Mindy Kaling’s New “Project” Transcends Adorkability

It wouldn’t be a stretch for Fox to position The Mindy Project, the new vehicle for Office star and writer Mindy Kaling, as “adorkable” – that justifiably loathed term coined to describe the ineffably eccentric lead of The Mindy Project’s fellow Tuesday night sitcom, New Girl. In fact, it wouldn’t necessarily be inaccurate, either – Kaling is incredible charming on the show, and made all the more winning as she frequently reminds us that she’s a nerd for romantic comedies who can quote You’ve Got Mail chapter and verse.

Yet while the quirk in New Girl frequently grates and veers towards self-aware artifice (though it has admittedly gotten better since its rocky start), The Mindy Project doesn’t have this problem. Rather, The Mindy Project takes self-awareness and turns it into self-deprecation.

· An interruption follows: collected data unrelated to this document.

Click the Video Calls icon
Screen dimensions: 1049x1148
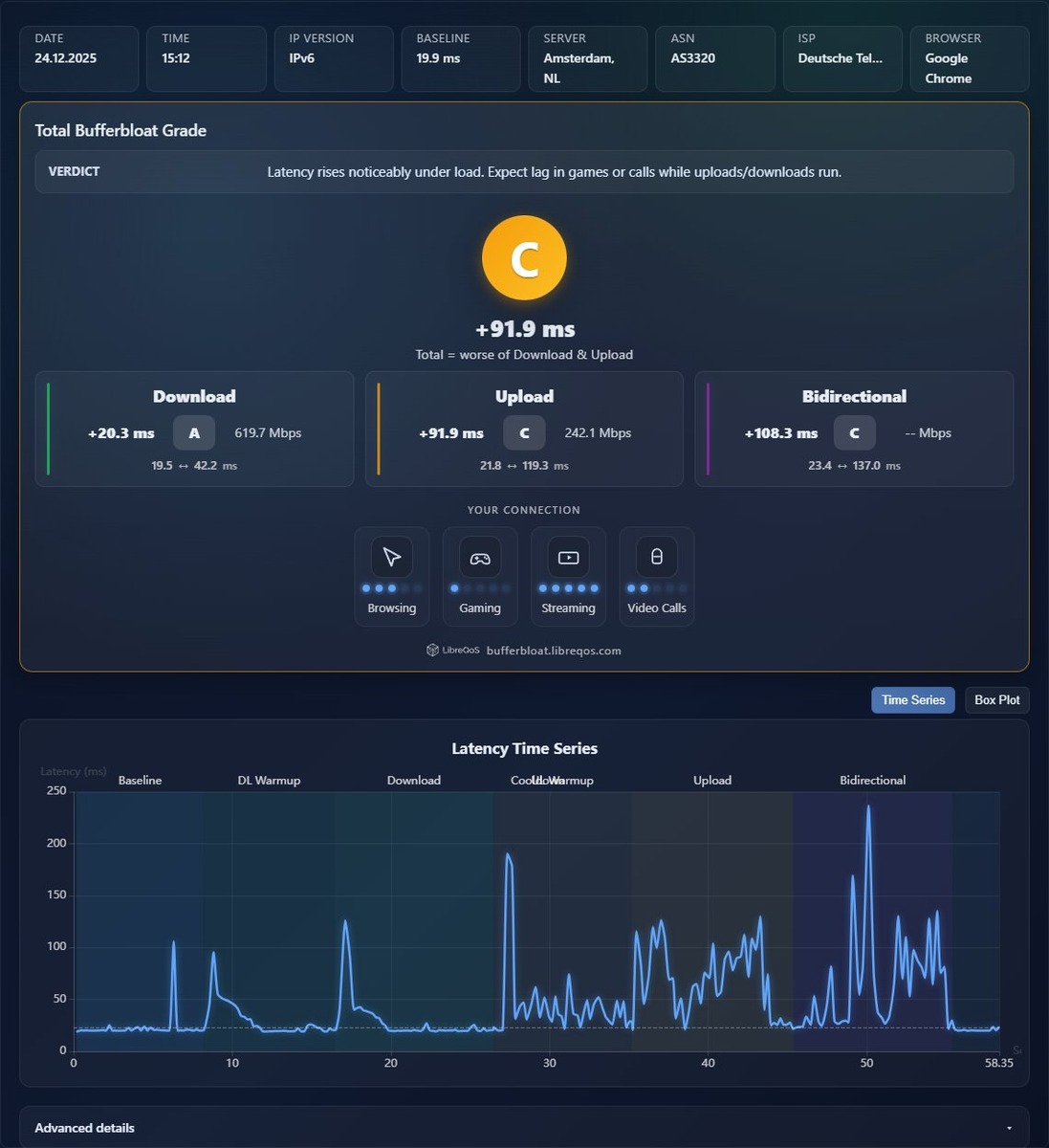[x=657, y=557]
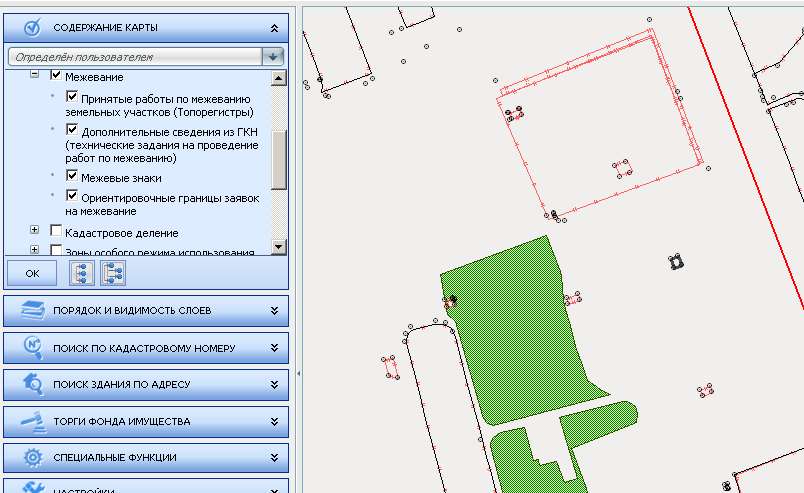Toggle the Межевые знаки checkbox

coord(72,176)
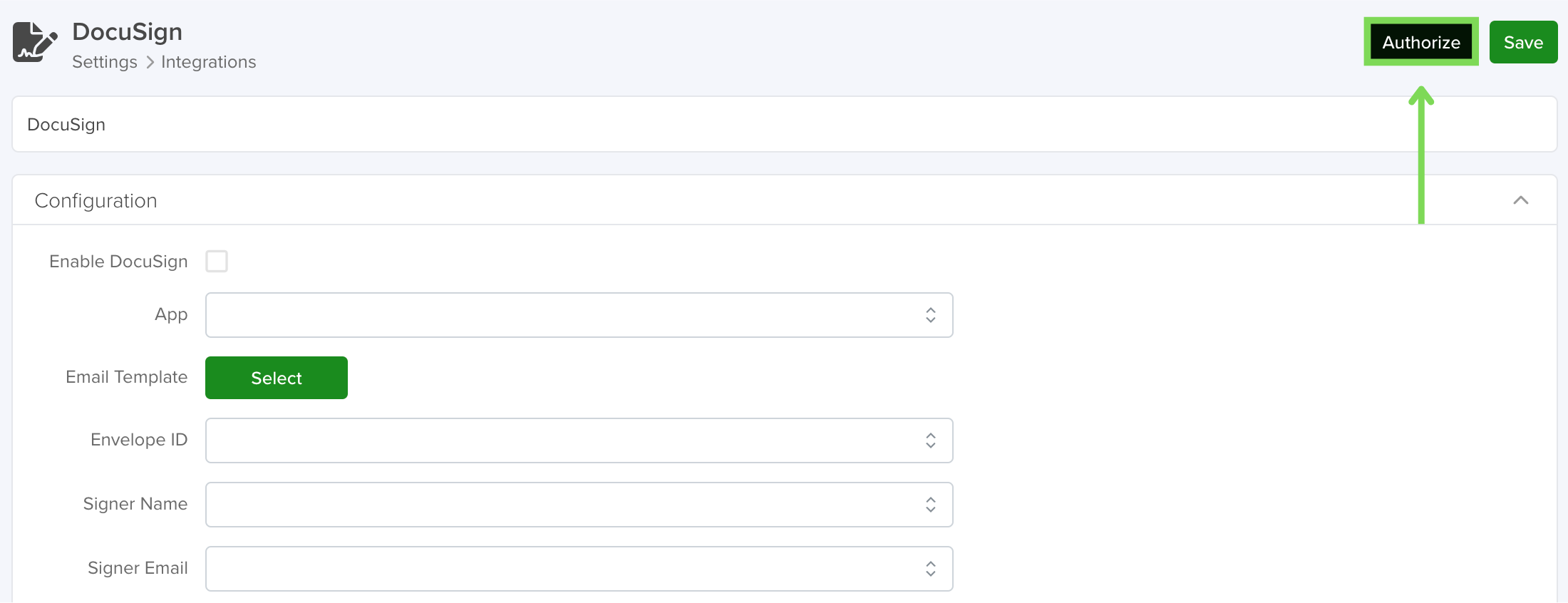
Task: Click the Signer Email selector arrows
Action: pyautogui.click(x=930, y=569)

In essence, it’s the anti-New Girl.

Kaling’s been something of a cultural lightning rod herself lately, between her New York Magazine cover story (which, like every story ever written about her, notes her propensity as a teen for memorizing SNL transcripts) and Gawker’s subsequent, predictably nasty takedown, which labeled her in its headline as “the human equivalent of a retweeted compliment.” However, while it is admittedly easy to mistake Kaling’s particular brand of charm for narcissism, the opening minutes of The Mindy Project pilot immediately dispel any notions of pretension.

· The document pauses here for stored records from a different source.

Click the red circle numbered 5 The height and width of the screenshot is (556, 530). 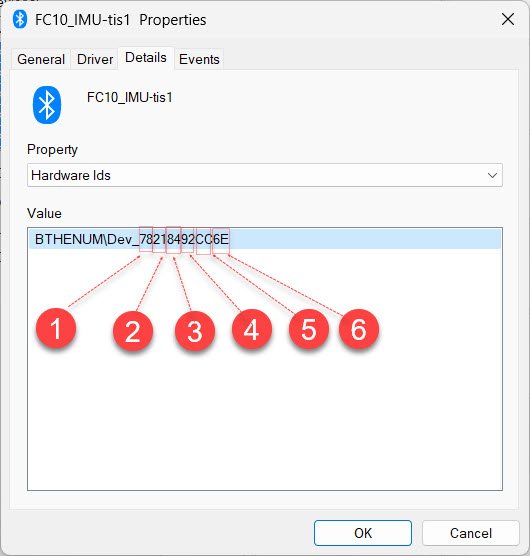309,329
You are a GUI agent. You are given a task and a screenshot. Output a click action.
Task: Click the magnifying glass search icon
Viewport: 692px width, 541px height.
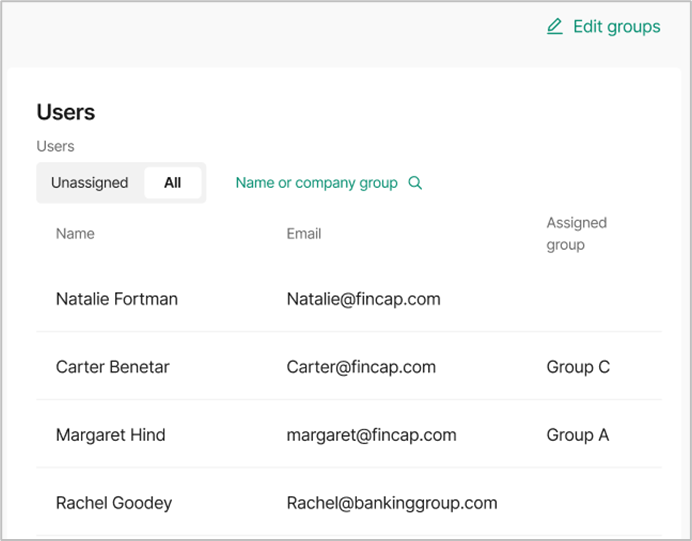coord(416,183)
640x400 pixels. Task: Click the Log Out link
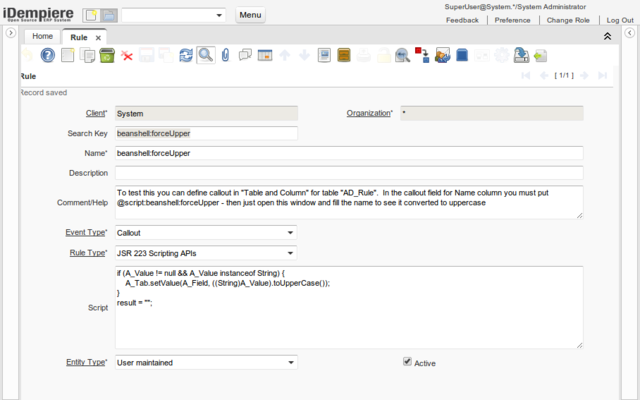[619, 20]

Is Kaling’s on-screen surrogate (who by all accounts basically is her, only an OB/GYN instead of a comedy writer) a bit self-obsessed? Sure, and no more than most, but the structure of the pilot makes that same self-obsession into the butt of the joke almost instantly. We see Mindy – that’s right, her name in the show is Mindy – drunkenly ride a stolen bicycle into a swimming pool after making a spectacle of herself at an ex’s wedding (what up, Bill Hader!), and that’s before the opening narration has even concluded. The comic premise of this sequence could easily go awry in the wrong hands, but there’s a distinct, goofy, and wholly endearing voice at work here in Kaling. Then again, we’re talking about the same voice that actually found a way to make Fashion Week really funny, and through a series of fake tweets and a well-timed Ronan Farrow reference at that.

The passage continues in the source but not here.